In January 2007, the documentary Nanking
debuted at Sundance Film Festival where it received the Editing
Award. In April, it won the Humanitarian Award for Best Documentary
at the Hong Kong International Film Festival.
But Japanese filmmaker Satoru Mizushima called the
film a "setup by China to control intelligence," and plans to
release his own documentary, The Truth about Nanjing, in
which the massacre is portrayed as merely political propaganda.
Besides, not one Japanese distributor has
approached the Nanking production team to express their
willingness to distribute this documentary in Japan.
When asked about the controversy, Guttentag said
many Japanese people still refused to look at the truth in history.
"I heard about the news when I was at Sundance. I felt very
furious. There were so many documents and photos out there, how are
they going to twist the history?" Guttentag said.

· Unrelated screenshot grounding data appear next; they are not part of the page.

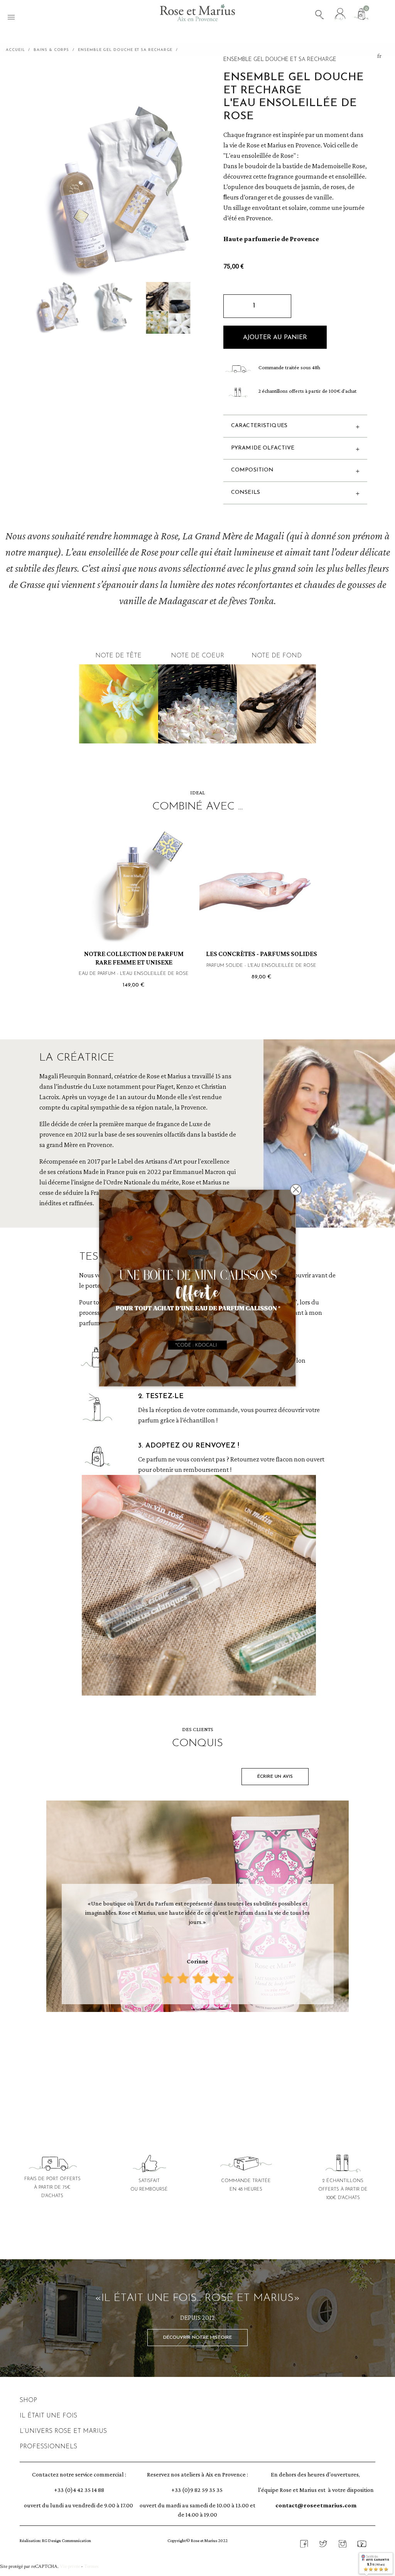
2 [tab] (186, 2047)
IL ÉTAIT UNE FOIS (48, 2416)
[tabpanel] (197, 1908)
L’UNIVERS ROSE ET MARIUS (63, 2431)
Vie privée (70, 2566)
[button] (275, 337)
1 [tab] (178, 2047)
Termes (91, 2566)
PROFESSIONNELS (48, 2447)
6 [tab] (217, 2047)
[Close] (296, 1190)
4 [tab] (201, 2047)
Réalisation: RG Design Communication (55, 2540)
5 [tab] (209, 2047)
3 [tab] (194, 2047)
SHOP (28, 2400)
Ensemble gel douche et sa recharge (279, 59)
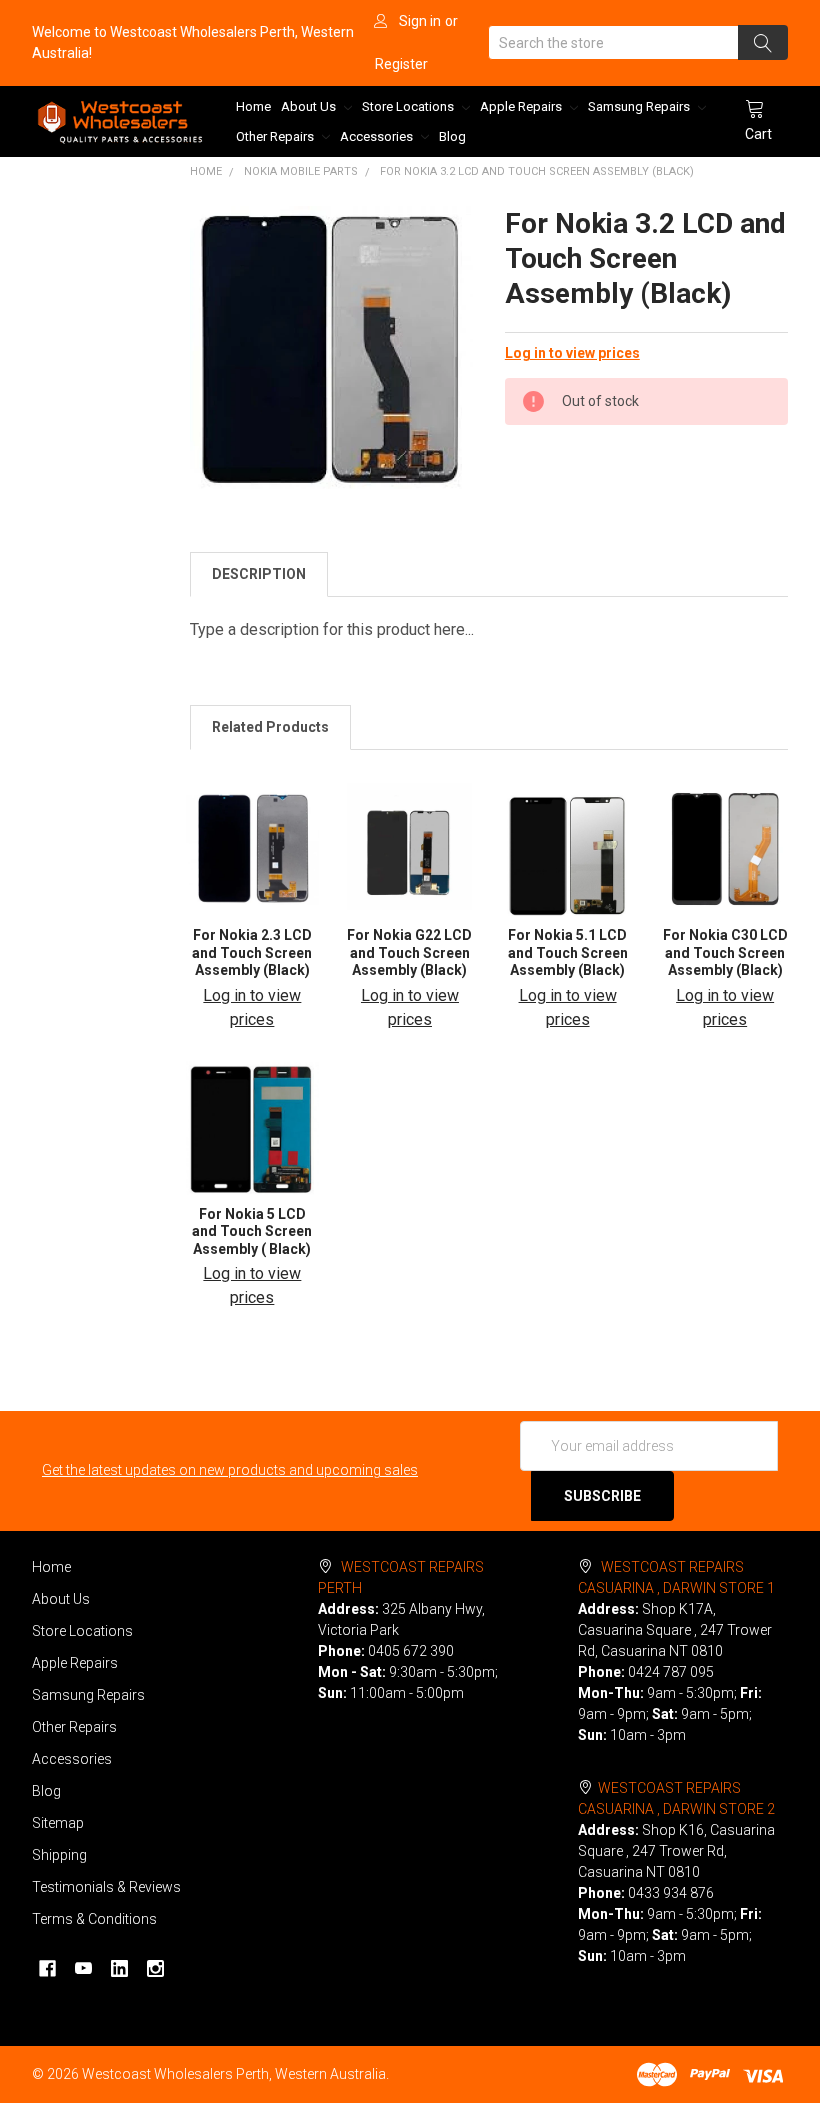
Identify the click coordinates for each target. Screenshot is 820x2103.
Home (253, 106)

Nanking features interviews with Chinese survivors and
Japanese soldiers, along with pictures, letters, and diaries read
by actors portraying Westerners who helped save more than 200,000
Chinese refugees in Nanjing.
The documentary also includes film footage shot by
John Magee, an Episcopal pastor in Nanjing from 1912 to 1940, who
recorded the massacre and rescued many Chinese people.
On July 7, 1937, the intruding Japanese forces
assaulted Lugou Bridge and Chinese soldiers responded with gunfire.
This has been known as the Lugou Bridge Incident, or "July 7
Incident," which marked the beginning of the War of Resistance
against Japan in China.
The Nanjing Massacre occurred in December 1937 when
the Japanese troops occupied the then capital of China. More than
300,000 Chinese are believed murdered and thousands raped.
Ted Leonsis, the film's producer, said the decision
to put the Nanjing Massacre on screen was made after he read the
Rape of Nanking, written by Chinese American author Iris
Chang in early 2005.
Leonsis, also AOL vice chairman, said he was
ashamed of his ignorance of the atrocity and realized that most
Americans had no idea what had happened in China in the winter of
1937.
In the summer of 2005, Leonsis invited the Academy
Award-winning writer/director team of Bill Guttentag and Dan
Sturman to shoot the documentary.
To find the materials that would bring the story of
Nanking to life, Guttentag, Sturman, and their production team
collected thousands of pages of letters, journals, and diaries for
three months by trawling original sources and archives in the
United States, Europe, and Asia.
In China, they met historians, archivists, and
scholars who told them where to look for the best photographs and
footage in China and across the world.
The team also interviewed 22 survivors in the
cities of Nanjing, Suzhou, and Shanghai.
Filming in Japan was more difficult. The production
team said it was challenging to find former Japanese soldiers
willing to talk about their experiences in Nanjing. The Japanese
soldiers who participated in the film were found through members of
the Japanese peace movement.
Upon returning from Asia, the Nanking
production team began the final piece of the filming -- the staged
reading with actors. Filming took place in Los Angeles in August
2006.
The documentary was narrated by Woody Harrelson,
Stephen Dorff, and Mariel Hemingway.
The documentary premiered in Beijing on Tuesday; in
North America, it will be released by THINKFilm in December to
coincide with the 70th anniversary of the massacres in Nanking.